Page
"""
It is obvious that my High School English teacher would be having a fit.
Or can it be that the readership just did not want normal, nonviolent Middle Easterners?
A Saudi National that I helped to get to America to go to College told me that only about 27% of Saudi Arabians are even religious, and that up to 30% of them have huge drinking issues. He's graduated now and left to return to the KSA.
I'm 71 now and worried that my brain is shriveling up like a prune. I hope that is not true and that I get the chance to finish my last story before I go round the bend. It'll be around 200,000 words, in six or eight installments.
If someone wishes to beta read it and make suggestions, I have to warn you that I get very emotionally attached to my stories and could cry on you.
Gwen
Comments
I am more than willing to help
With not a lot on right now, I have some time to spare.
People almost never use....
proper English in every day speech.
"""
Material supplied
"""
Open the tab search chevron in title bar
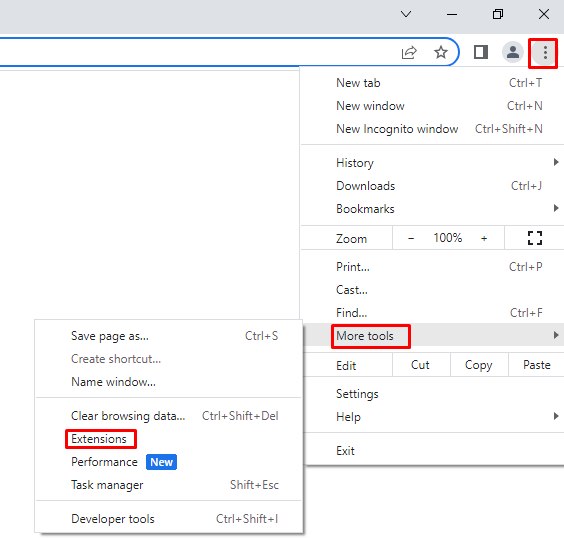Image resolution: width=564 pixels, height=538 pixels. [406, 14]
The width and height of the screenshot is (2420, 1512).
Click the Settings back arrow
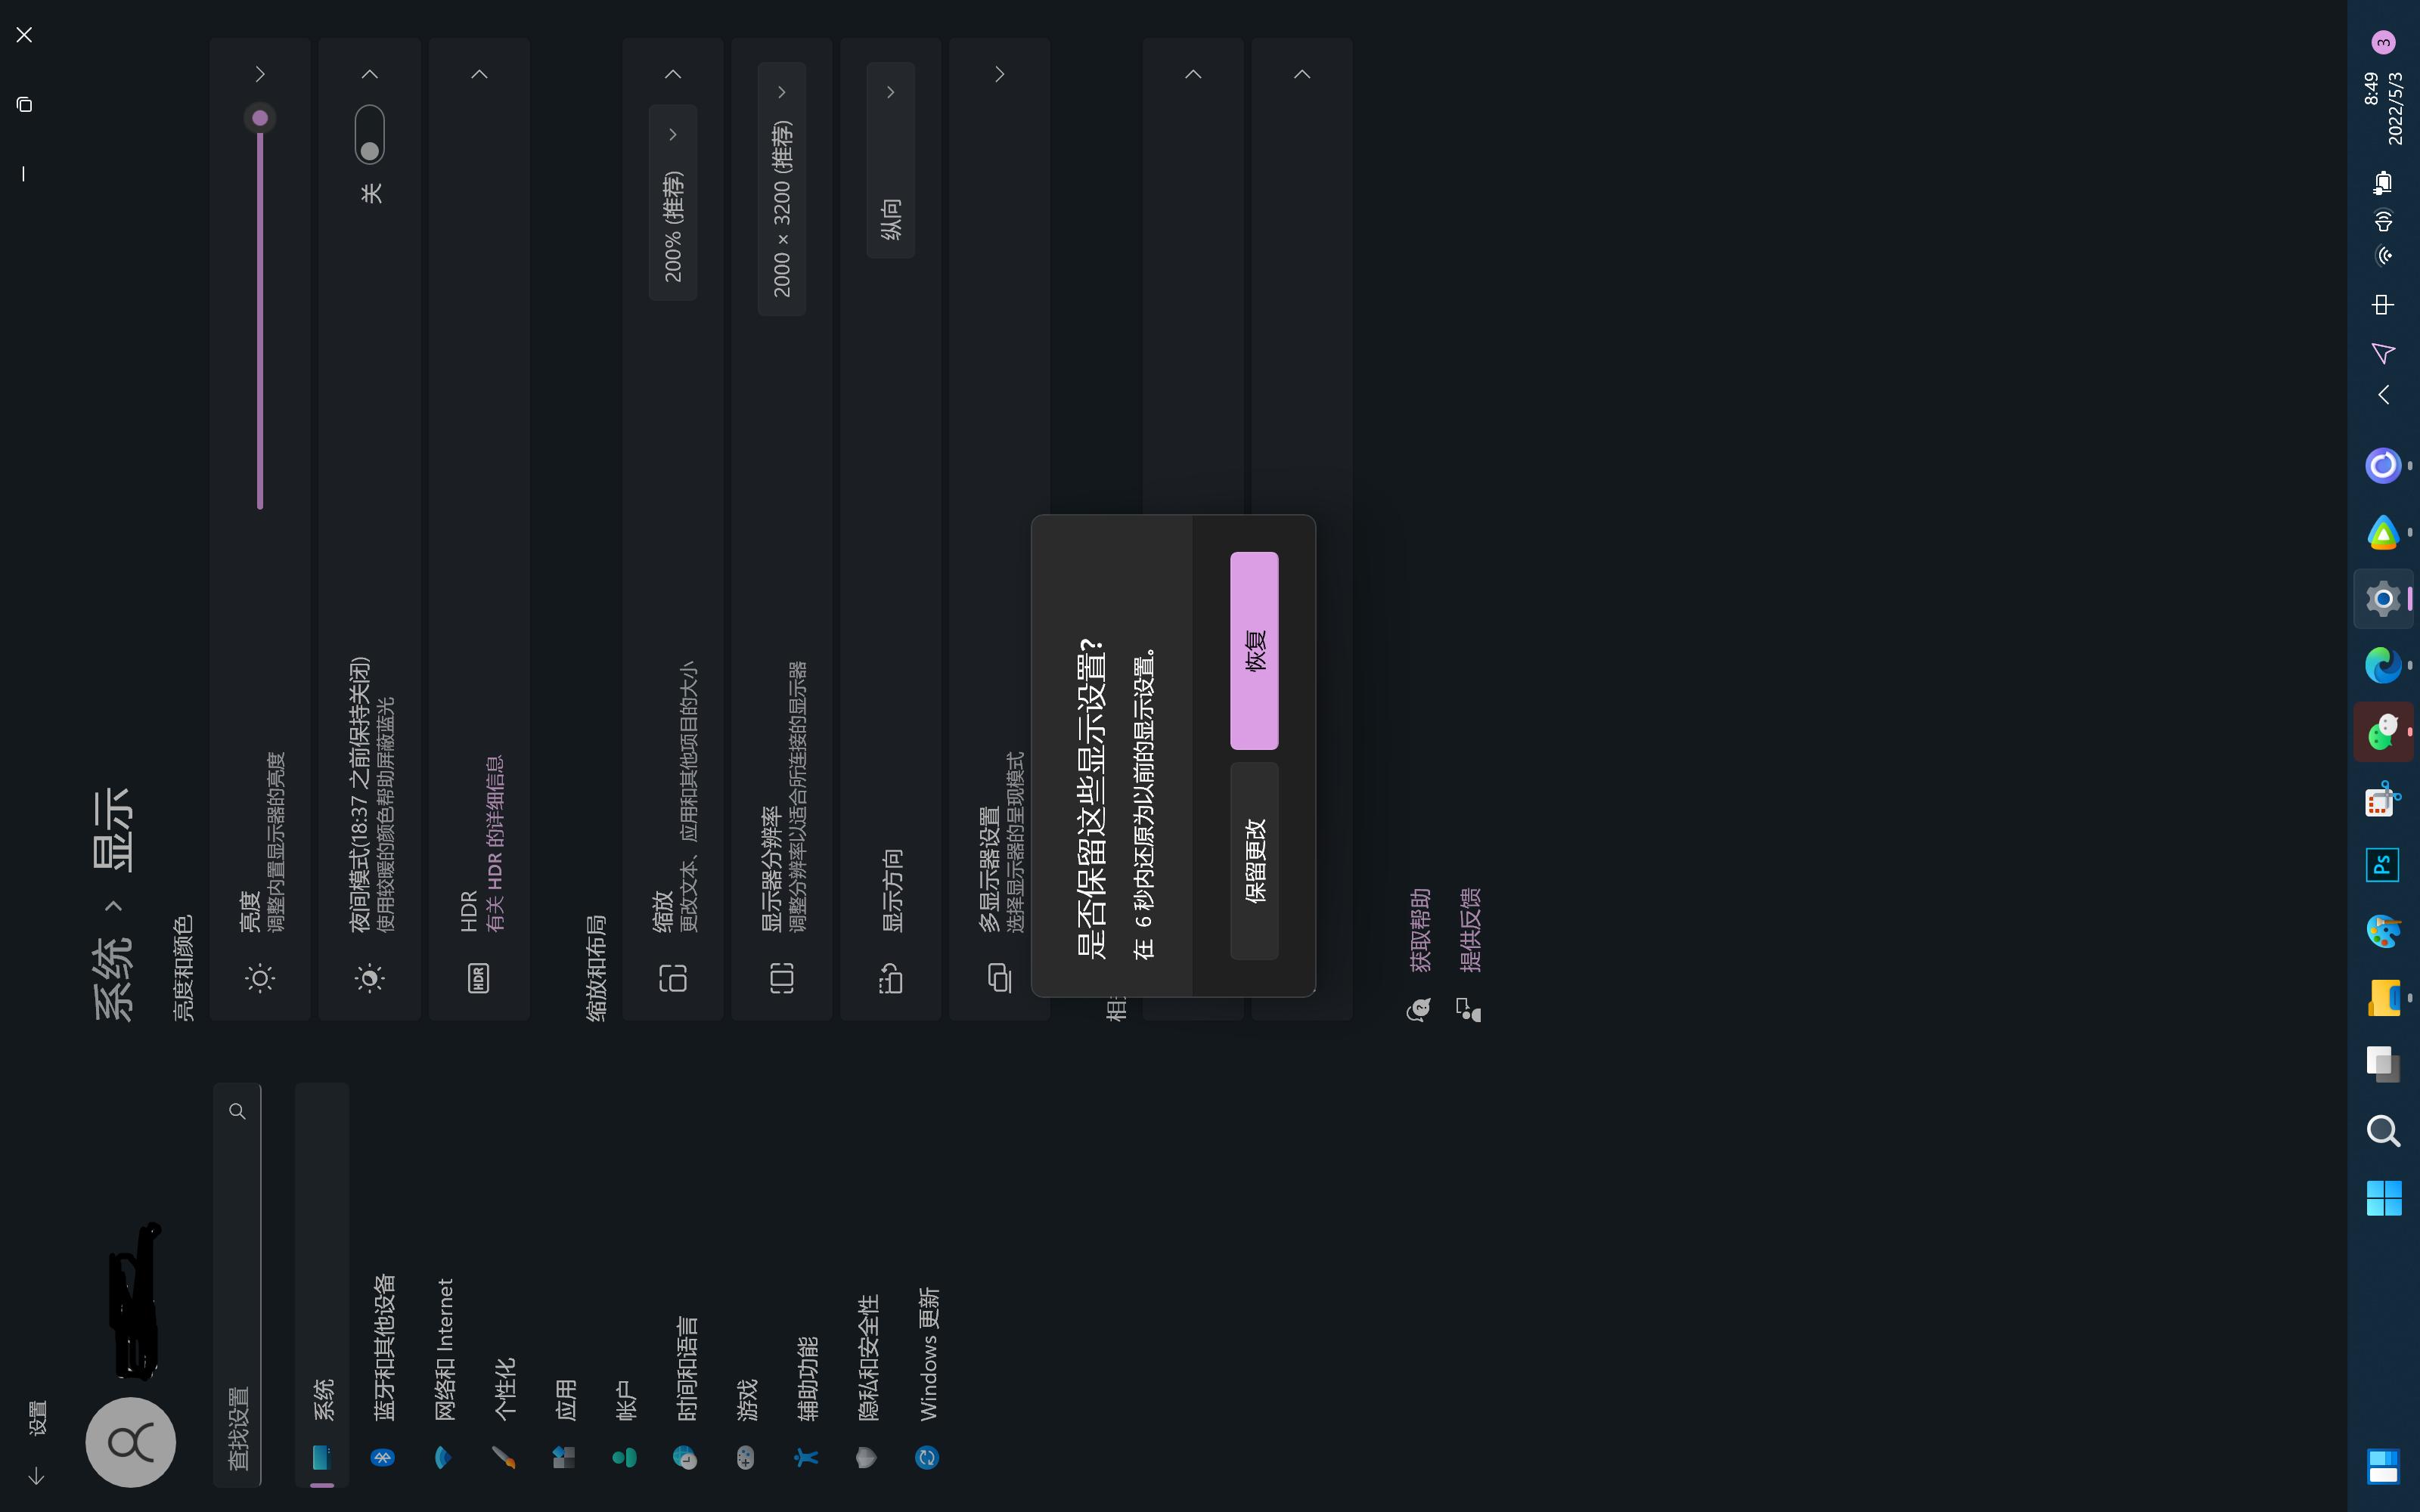[36, 1475]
"""
Stated problem 1
Answer these about the post, one per line:
(a) What age does the writer give?
(b) According to the Saudi National, about what share of Saudi Arabians are religious?
(c) How long will the writer's last story be, and in how many installments?
Stated problem 2
Reproduce word for word the part of the post starting with "Or can it be" and going on through "every day speech.".

Task response 1
(a) 71
(b) About 27%
(c) Around 200,000 words, in six or eight installments

Task response 2
Or can it be that the readership just did not want normal, nonviolent Middle Easterners?
A Saudi National that I helped to get to America to go to College told me that only about 27% of Saudi Arabians are even religious, and that up to 30% of them have huge drinking issues. He's graduated now and left to return to the KSA.
I'm 71 now and worried that my brain is shriveling up like a prune. I hope that is not true and that I get the chance to finish my last story before I go round the bend. It'll be around 200,000 words, in six or eight installments.
If someone wishes to beta read it and make suggestions, I have to warn you that I get very emotionally attached to my stories and could cry on you.
Gwen
Comments
I am more than willing to help
With not a lot on right now, I have some time to spare.
People almost never use....
proper English in every day speech.